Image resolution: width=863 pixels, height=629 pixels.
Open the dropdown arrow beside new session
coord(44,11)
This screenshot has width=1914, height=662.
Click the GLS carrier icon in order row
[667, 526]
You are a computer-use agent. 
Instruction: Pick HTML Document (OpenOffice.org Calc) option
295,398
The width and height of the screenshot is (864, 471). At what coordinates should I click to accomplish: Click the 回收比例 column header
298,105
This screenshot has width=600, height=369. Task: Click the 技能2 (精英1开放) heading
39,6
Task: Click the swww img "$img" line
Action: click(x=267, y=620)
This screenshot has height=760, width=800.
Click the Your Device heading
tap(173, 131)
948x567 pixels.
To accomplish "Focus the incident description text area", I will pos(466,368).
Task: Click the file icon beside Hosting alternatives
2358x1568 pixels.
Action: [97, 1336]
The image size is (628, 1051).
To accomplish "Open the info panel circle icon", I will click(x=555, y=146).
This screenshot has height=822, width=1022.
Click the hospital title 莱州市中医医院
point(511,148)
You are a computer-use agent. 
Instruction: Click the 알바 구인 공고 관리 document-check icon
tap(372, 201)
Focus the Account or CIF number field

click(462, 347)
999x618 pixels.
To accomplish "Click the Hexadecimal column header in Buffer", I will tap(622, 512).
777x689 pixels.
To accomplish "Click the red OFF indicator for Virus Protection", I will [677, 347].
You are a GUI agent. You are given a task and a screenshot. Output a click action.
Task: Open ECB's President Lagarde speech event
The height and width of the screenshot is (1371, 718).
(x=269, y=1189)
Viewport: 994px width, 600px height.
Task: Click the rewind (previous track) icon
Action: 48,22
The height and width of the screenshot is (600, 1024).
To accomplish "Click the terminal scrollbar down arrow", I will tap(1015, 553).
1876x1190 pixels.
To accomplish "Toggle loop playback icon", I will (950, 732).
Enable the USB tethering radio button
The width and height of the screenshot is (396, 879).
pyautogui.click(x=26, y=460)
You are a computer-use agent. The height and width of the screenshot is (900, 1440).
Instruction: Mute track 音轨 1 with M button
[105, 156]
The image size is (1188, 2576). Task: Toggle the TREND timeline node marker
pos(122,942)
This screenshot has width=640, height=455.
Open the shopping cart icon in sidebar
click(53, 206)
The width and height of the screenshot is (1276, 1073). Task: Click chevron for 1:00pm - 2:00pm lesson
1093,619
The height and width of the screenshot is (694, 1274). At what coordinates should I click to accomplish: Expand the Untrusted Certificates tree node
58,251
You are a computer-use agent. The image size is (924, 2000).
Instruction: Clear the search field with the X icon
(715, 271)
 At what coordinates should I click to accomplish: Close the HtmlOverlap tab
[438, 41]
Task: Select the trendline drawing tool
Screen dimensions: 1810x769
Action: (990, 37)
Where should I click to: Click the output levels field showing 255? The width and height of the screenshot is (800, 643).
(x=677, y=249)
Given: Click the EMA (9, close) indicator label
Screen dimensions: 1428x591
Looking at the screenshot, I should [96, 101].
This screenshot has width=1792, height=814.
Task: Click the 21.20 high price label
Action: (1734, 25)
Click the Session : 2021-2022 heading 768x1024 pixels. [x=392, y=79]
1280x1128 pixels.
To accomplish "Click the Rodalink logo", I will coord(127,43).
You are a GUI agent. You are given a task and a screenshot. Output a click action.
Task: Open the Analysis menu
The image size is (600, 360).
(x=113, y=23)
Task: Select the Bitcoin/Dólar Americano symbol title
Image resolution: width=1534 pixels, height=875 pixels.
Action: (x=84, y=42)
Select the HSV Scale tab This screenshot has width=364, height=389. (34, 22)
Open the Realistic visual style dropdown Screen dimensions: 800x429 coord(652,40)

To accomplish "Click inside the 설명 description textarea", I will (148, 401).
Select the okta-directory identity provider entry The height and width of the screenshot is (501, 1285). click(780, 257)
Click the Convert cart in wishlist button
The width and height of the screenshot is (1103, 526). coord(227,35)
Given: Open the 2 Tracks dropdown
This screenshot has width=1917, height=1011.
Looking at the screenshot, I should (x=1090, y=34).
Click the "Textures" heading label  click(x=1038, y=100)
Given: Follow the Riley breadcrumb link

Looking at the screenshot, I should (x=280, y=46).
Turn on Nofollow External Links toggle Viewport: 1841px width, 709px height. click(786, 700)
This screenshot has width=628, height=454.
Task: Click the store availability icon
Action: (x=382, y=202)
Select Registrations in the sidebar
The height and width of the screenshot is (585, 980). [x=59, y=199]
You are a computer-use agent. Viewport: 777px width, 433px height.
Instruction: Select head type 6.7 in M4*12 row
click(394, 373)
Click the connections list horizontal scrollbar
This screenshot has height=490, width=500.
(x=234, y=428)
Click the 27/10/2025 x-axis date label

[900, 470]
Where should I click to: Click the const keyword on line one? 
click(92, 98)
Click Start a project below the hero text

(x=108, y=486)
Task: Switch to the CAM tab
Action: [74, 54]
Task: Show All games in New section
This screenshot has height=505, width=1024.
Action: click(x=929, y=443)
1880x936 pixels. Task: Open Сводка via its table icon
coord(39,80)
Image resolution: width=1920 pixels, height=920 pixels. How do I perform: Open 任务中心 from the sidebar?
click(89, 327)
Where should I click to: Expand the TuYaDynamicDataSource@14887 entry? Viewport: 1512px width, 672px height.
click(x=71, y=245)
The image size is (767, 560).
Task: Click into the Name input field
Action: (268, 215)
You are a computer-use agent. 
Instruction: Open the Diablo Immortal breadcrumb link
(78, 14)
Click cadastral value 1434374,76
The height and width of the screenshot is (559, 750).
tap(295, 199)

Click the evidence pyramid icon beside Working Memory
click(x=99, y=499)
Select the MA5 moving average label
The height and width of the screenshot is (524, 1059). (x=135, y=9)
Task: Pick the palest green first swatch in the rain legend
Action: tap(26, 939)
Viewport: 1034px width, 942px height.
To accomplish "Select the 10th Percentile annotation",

* * * * *

■ What to work on ■
Starting with the line with "Image resolution: width=1534" above and going on through the line with "Given: Open the 2 Tracks dropdown", transcribe every line exactly, both ends included, and add nothing.

■ Output for this exercise ■
Image resolution: width=1534 pixels, height=875 pixels.
Action: (x=84, y=42)
Select the HSV Scale tab This screenshot has width=364, height=389. (34, 22)
Open the Realistic visual style dropdown Screen dimensions: 800x429 coord(652,40)

To accomplish "Click inside the 설명 description textarea", I will (148, 401).
Select the okta-directory identity provider entry The height and width of the screenshot is (501, 1285). click(780, 257)
Click the Convert cart in wishlist button
The width and height of the screenshot is (1103, 526). coord(227,35)
Given: Open the 2 Tracks dropdown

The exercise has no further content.